= Swing with Scooter =

Swing with Scooter is a DC Comics teen-humor American comic book published from 1966 to 1972. It starred a British teenage musician nicknamed Scooter who lived in the US.

==Publication history==
Swing with Scooter was published by DC Comics for 36 issues (cover-dated July 1966 - Nov. 1972). The series was an attempt at drawing upon the popularity of young British musicians such as the Beatles, and the teen humor market served by Archie Comics. Scooter was created by writers Barbara Friedlander, a writer of DC romance comics, and Jack Miller and artist Joe Orlando.

Henry Scarpelli took over as artist with issue #14, giving the comic a more cartoony, Archie-style look.

The entire DC humor line was cancelled between 1971 and 1972, including Leave It to Binky, Date with Debbi and Swing with Scooter.
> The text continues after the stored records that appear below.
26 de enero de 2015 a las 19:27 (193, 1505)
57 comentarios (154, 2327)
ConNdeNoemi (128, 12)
==Fictional character biography==
The protagonist, Scooter, was a British teenage musician who left his band, the Banshees, and moved to Plainsville, USA. His nickname came from the scooter that he used as a vehicle. No last name was given. His supporting characters included Cookie, Kenny, Malibu, and Penny, and in the course of his series, Scooter met extraterrestrials as well as Batman, Superman and other members of the Justice League of America.